## WHAT IS REQUIRED
Exactly as they appear below, repeat the lines from the one with "Task: Click the description" through the one with "1109x634 pixels. How". Drop every picture.

## RECORDS FOR THE TASK
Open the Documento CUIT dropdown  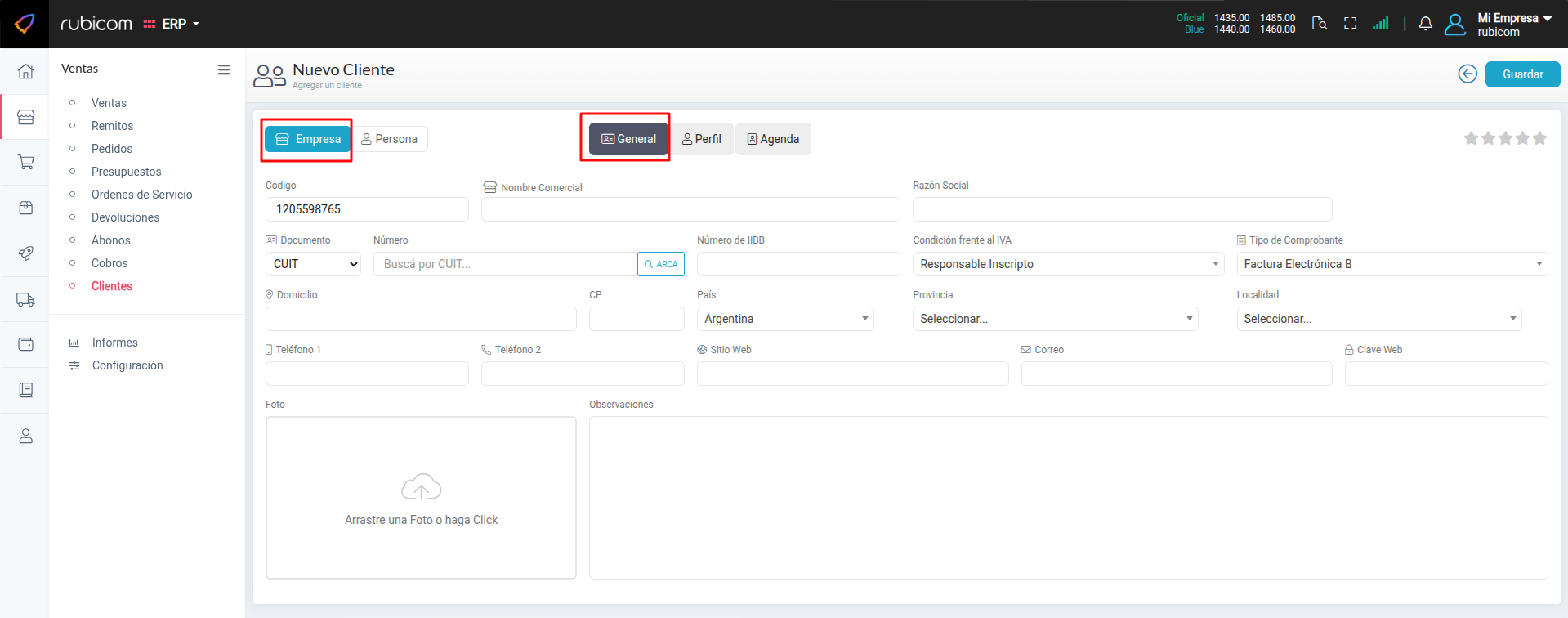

...

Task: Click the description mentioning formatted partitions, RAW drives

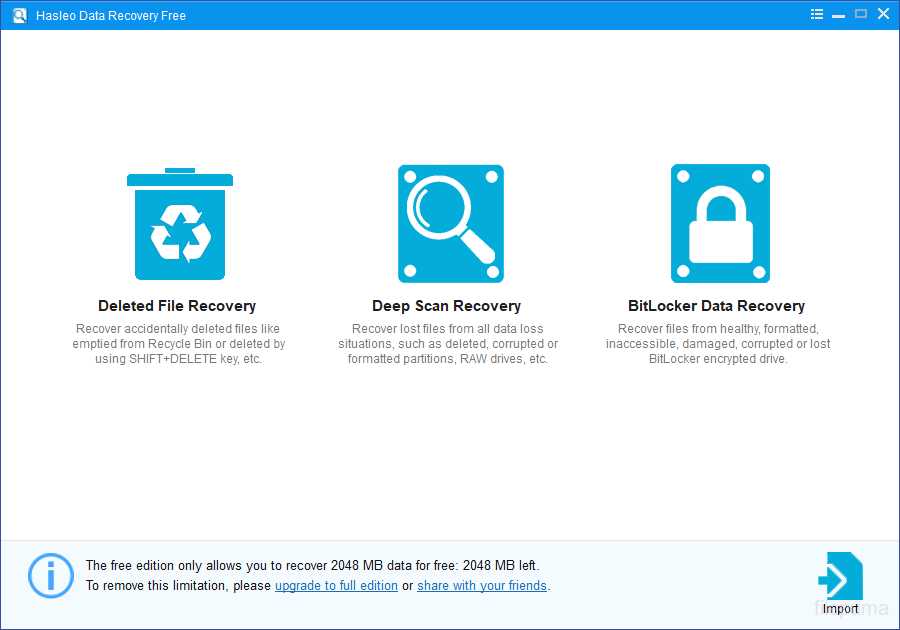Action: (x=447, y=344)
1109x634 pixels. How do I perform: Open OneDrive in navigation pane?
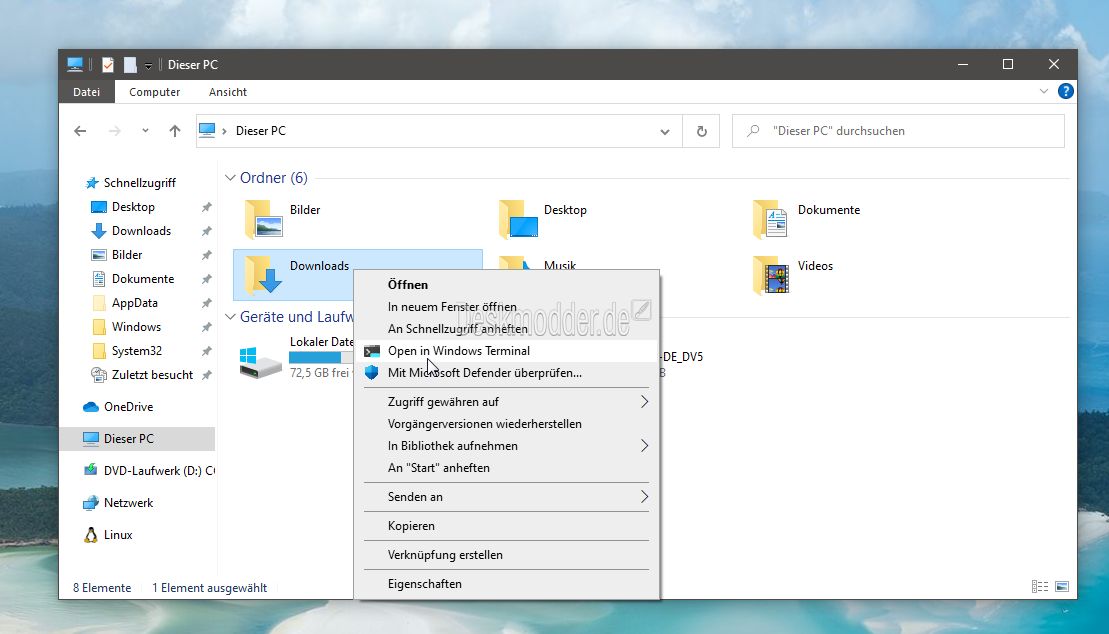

--

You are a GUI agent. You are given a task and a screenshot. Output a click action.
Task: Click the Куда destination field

## OUTPUT
Task: Click the description mentioning formatted partitions, RAW drives

Action: (x=447, y=344)
1109x634 pixels. How do I perform: Open OneDrive in navigation pane?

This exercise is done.